Full-Dimensional Neural Network Potential Energy Surface for the Photodissociation Dynamics of HNCS in the S1 band.

Abstract

The full-dimensional potential energy surface (PES) for the photodissociation of HNCS in the S₁(¹A″) electronic state has been built up by the neural network method based on more than 48,000 ab initio points, which were calculated at the multireference configuration interaction level with Davidson correction using the augmented correlation consistent polarized valence triple-ζ basis set. It was found that two minima, namely, trans and cis isomers of HNCS, and seven stationary points exist on the S₁ PES for the three dissociation pathways: HNCS(S₁) → H + NCS/HNC + S(¹D)/HN(¹Δ) + CS(¹Σ⁺).
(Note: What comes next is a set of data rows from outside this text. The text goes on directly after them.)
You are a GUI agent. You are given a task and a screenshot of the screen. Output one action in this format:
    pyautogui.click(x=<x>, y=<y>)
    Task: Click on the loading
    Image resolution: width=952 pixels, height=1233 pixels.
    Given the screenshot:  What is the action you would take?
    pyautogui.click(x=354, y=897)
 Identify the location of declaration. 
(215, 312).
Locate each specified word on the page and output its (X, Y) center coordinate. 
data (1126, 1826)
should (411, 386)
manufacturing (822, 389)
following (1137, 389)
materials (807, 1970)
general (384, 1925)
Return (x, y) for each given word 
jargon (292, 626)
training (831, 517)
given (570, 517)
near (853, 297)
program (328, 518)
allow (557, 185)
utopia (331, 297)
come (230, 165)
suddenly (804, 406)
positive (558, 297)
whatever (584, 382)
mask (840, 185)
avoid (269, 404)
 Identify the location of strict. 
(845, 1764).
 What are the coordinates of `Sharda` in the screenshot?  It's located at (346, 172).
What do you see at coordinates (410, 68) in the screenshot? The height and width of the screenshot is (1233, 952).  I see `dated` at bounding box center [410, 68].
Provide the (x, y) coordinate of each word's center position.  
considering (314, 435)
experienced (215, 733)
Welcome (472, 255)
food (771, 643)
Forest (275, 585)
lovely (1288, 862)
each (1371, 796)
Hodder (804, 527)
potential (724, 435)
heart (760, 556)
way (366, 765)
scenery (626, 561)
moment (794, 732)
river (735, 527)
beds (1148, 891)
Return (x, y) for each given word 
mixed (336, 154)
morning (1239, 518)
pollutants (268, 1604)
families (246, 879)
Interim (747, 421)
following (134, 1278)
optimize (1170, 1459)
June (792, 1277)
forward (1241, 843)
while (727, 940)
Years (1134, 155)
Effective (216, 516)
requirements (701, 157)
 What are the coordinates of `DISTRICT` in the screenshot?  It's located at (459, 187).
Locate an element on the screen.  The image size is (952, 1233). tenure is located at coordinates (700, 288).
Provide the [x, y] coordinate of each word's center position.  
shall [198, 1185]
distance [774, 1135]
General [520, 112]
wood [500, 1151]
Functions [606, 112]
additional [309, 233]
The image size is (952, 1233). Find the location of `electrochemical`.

The dissociation energies of two lowest product channels H + NCS and HNC + S(¹D) calculated on the PES are in good agreement with experimental results, validating the high accuracy of the PES. Furthermore, the quasi-classical trajectory calculations were carried out to investigate the photodissociation dynamics of HNCS(S₁) at the total energy ranging from 5.0 to 6.0 eV based on the newly constructed S₁ PES. It was found that two products H + NCS/HNC + S(¹D) are dynamically comparable with the branching ratios of ∼1:1 at high energies, and the product HNC + S(¹D) is favored at low energies, resulting from different topographies of the PES along the two dissociation pathways. Specifically, the translational energy distributions of the products H + NCS and HNC + S(¹D) were found to be exceedingly different. The former behaves like a Gauss-type function with a broad width and a center of the peak at relatively high energy, while the latter is dominated by the low energies and decays heavily as the translational energy increases, shedding light on the photodissociation dynamics of HNCS in the S₁ band.